Sequential vs multi-threaded processing


            import threading
            import time

            def worker(x):
                tid = threading.currentThread().name

                # do some hard and time consuming work:
                time.sleep(2)
                print(f"Worker {tid} is working with {x}")


            #################################################
            # Sequential Processing:
            #################################################
            t = time.time()
            worker(42)
            worker(84)
            print("Sequential Processing took:",time.time() - t,"\n")

            #################################################
            # Multithreaded Processing:
            #################################################
            tmulti = time.time()
            tr1 = threading.Thread(target=worker, args=(42,))
            tr2 = threading.Thread(target=worker, args=(82,))

            tr1.start();tr2.start()
            tr1.join(); tr2.join()
            print("Multithreaded Processing took:",time.time() - tmulti)
        

You can enjoy the speed of multithreading in Python, if the threaded workers are not CPU intensive.

GIL - the Global Interpreter Lock

GIL is a mechanism which prevents simultaneous working of multiple thread.
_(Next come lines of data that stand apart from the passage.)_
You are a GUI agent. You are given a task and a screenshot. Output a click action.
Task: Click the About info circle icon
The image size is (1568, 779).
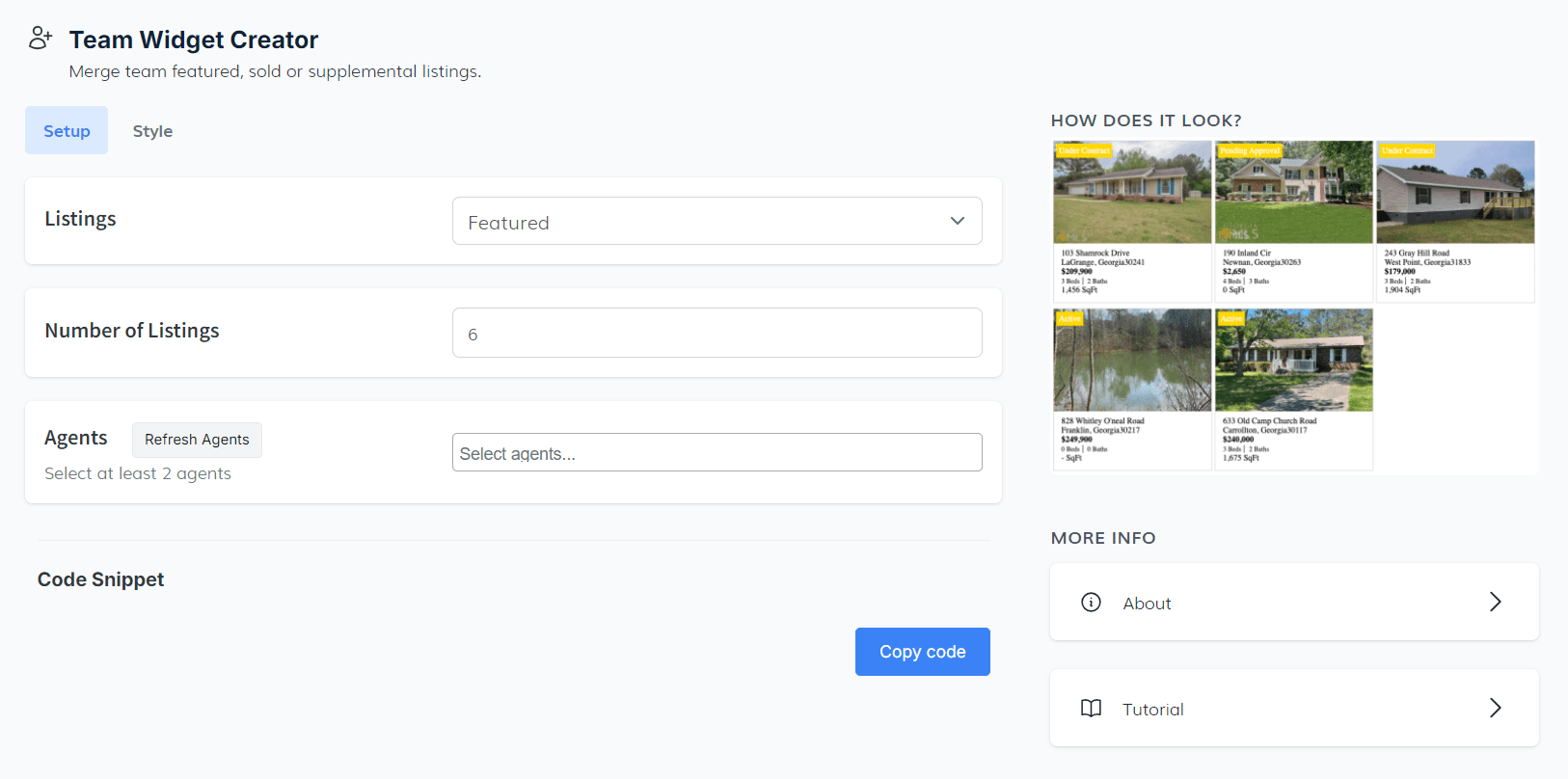(1091, 603)
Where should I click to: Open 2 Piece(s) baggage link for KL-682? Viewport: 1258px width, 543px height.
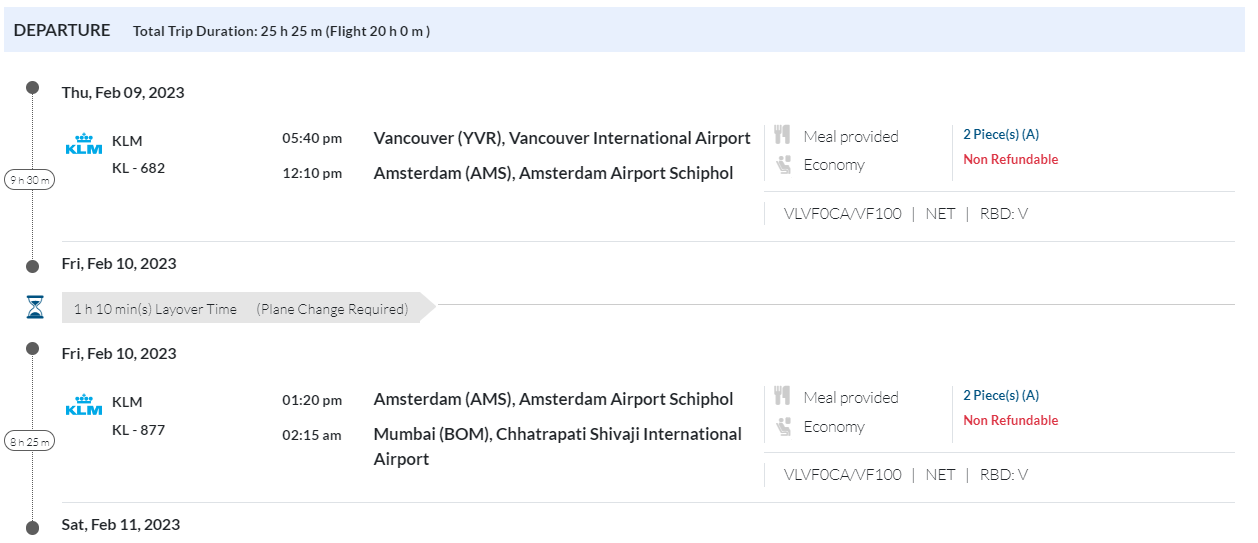(x=1000, y=134)
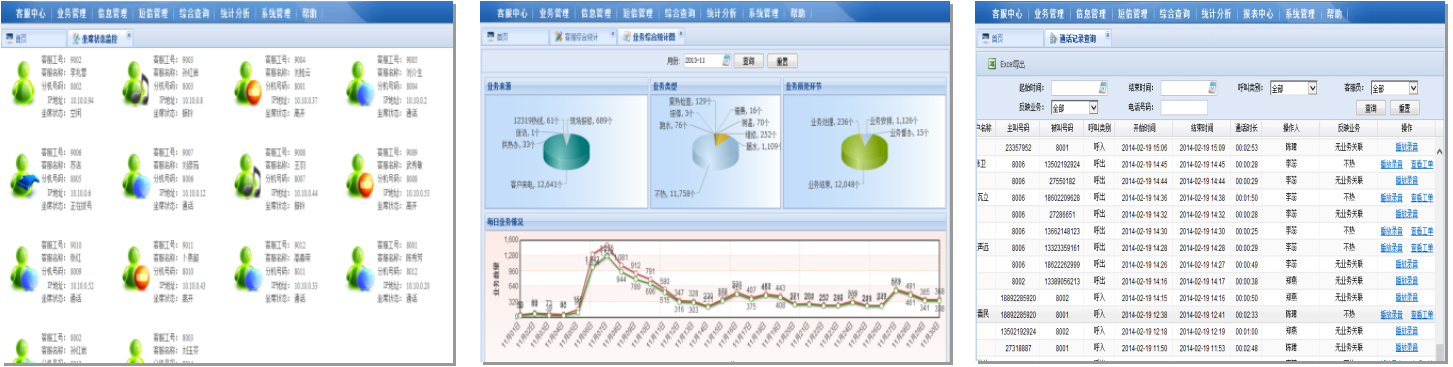Open the 报表中心 menu
Screen dimensions: 1453x367
[x=1258, y=14]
So, Python's GIL prevents the "real" parallel multitasking mechanism, and instead implements a cooperative and preemptive multitasking.
GIL @wiki.python.org

The GIL effect - example

In CPU intensive task, multithreading is slower than sequential single-thread processing!

            import threading
            import time

            max_range = 10_000_000
            max_range_half = max_range//2

            def worker(r):
                tid = threading.currentThread().name

                # do some hard and time consuming work:
                global result
                res = 0

                for i in r:
                    res += i

                result += res
                print("Worker {tid} is working with {r}")


            #################################################
            # Sequential Processing:
            #################################################
            t = time.time()
            result = 0

            worker(range(max_range_half))
            worker(range(max_range_half, max_range))

            print("Sequential Processing result: ", result)
            print("Sequential Processing took:",time.time() - t,"\n")

            #################################################
            # Multithreaded Processing:
            #################################################
            t = time.time()
            result = 0

            tr1 = threading.Thread(target=worker, args=(range(max_range_half),))
            tr2 = threading.Thread(target=worker, args=(range(max_range_half,max_range),))

            tr1.start();tr2.start()
            tr1.join(); tr2.join()

            print("Multithreaded Processing result: ", result)
            print("Multithreaded Processing took:",time.time() - t,"\n")